Technology

Virtual reality: The future revisited

Back in the late 80s and early 90s, virtual reality was one of the big future ideas, prevalent in both science fiction and general culture.  The irony is that while many things connected to VR have come true – i.e. the global interconnected network of the internet; immersive computer generated worlds; and digital socialising, the one damp squib was the idea at the centre of it: that of putting a helmet on your head and gloves on your hands to step into another world a la ‘Lawnmower Man’.  The technology was too clunky and expensive, and caused motion sickness. People discovered they didn’t need it. A TV was as immersive a gaming experience as you needed – especially if you had a 40” HD screen. And text, photos and video were enough for ‘meaningful’ social interaction, especially when combined with mobile touchscreen technology.

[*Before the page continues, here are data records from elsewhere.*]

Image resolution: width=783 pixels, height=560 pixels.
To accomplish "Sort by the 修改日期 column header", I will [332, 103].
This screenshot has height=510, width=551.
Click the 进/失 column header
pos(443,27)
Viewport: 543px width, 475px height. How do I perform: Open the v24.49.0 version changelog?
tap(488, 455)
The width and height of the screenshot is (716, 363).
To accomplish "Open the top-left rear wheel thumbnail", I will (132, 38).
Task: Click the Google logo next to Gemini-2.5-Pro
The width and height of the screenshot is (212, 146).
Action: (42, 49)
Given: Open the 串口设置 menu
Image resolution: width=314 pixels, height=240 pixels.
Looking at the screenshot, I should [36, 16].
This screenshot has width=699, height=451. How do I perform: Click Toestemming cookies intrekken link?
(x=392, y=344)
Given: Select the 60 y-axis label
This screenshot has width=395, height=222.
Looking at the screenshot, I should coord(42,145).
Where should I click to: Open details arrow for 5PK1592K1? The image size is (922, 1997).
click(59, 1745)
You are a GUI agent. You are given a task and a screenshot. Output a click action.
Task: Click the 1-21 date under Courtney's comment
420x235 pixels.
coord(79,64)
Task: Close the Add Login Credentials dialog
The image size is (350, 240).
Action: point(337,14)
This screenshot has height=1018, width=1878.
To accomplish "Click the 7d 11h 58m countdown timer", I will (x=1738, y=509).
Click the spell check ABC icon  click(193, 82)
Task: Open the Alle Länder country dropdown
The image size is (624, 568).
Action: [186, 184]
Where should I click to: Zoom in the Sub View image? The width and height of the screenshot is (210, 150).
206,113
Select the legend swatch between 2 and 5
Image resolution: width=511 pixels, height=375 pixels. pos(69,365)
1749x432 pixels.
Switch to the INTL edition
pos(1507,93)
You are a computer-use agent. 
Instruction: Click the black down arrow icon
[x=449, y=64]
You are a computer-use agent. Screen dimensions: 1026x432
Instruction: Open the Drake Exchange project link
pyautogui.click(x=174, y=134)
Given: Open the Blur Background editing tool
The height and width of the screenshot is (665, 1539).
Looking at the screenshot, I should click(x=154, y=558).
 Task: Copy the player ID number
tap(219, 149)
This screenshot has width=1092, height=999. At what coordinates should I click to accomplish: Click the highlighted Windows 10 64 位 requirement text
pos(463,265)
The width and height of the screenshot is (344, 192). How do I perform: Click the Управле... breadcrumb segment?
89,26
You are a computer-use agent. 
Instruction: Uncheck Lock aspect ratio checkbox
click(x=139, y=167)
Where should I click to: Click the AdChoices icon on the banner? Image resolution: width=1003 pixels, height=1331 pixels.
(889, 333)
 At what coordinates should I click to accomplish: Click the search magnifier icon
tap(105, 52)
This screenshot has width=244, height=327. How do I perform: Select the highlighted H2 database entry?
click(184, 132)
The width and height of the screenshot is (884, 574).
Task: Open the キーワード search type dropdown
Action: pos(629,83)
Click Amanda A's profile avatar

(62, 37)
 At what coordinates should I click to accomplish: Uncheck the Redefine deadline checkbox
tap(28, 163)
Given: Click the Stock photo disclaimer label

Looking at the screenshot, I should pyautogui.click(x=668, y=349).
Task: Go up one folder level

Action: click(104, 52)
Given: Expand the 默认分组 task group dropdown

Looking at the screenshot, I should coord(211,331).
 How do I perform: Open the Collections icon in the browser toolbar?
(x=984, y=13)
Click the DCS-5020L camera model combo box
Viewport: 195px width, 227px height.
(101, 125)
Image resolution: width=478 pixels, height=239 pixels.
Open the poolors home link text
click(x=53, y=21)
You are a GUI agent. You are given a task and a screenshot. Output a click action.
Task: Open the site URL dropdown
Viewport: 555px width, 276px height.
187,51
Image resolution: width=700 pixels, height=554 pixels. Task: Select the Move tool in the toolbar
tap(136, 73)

However, there are glimmers that Virtual Reality might be finally delivering on its initial promise. Oculus Rift have been developing a product for the past couple of years, even involving the now-obligatory Kickstarter campaign. Along the way, several prototypes have been promoted to foster a developer community in advance of a consumer launch in late 2014/early 2015. The latest, launched at CES 2014 in the last couple of weeks, appears to be ‘the one’ – the product whose user experience is so spot-on perfect and effortless that people just get it the moment they use it.

You had me at scrolling’ was the phrase coined to describe the instant comprehension and appreciation users had when encountering the iPhone for the first time, and it appears that Oculus Rift have cracked the equivalent with Virtual Reality. Everybody who has tried the latest version was raving about it. Not just the usual suspects (Engadget and Gizmodo) but also the likes of Forbes.

The innovation sounds simple, but I imagine is incredibly complex to deliver: when you move your head, the image on the screen moves with you. No perceived timelag, no perceived blurring, you move your head around and the image smoothly moves with you. Apparently this is the capability that previous VR headsets have lacked. It sounds simple but apparently the affect is mind-blowing and leads to withdrawal symptoms in test subjects who just want to use it again and again.

The applications are limitless. Games obviously, healthcare, marketing and retail (Selfridges currently have a booth set up enabling people to immerse themselves in a world created by fashion designer Gareth Pugh and, of course (because this is the Truth blog), insight and research. As with all the best technologies the uses are limited only by people’s imaginations, with the most obvious things coming to mind being immersive and instantly customisable VR fixtures for shopper research and virtual product prototypes and environments for gauging feedback and developing user experiences. One of the key challenges and skills in insight has always been about making things real before they are real to get a meaningful read from potential users, and this could be a valuable tool in this armoury. It won’t necessarily dramatically change the world of consumer insight in the same way as it will change areas such as healthcare, but it will provide a rich and relevant tool that any researcher would be unwise not to engage with.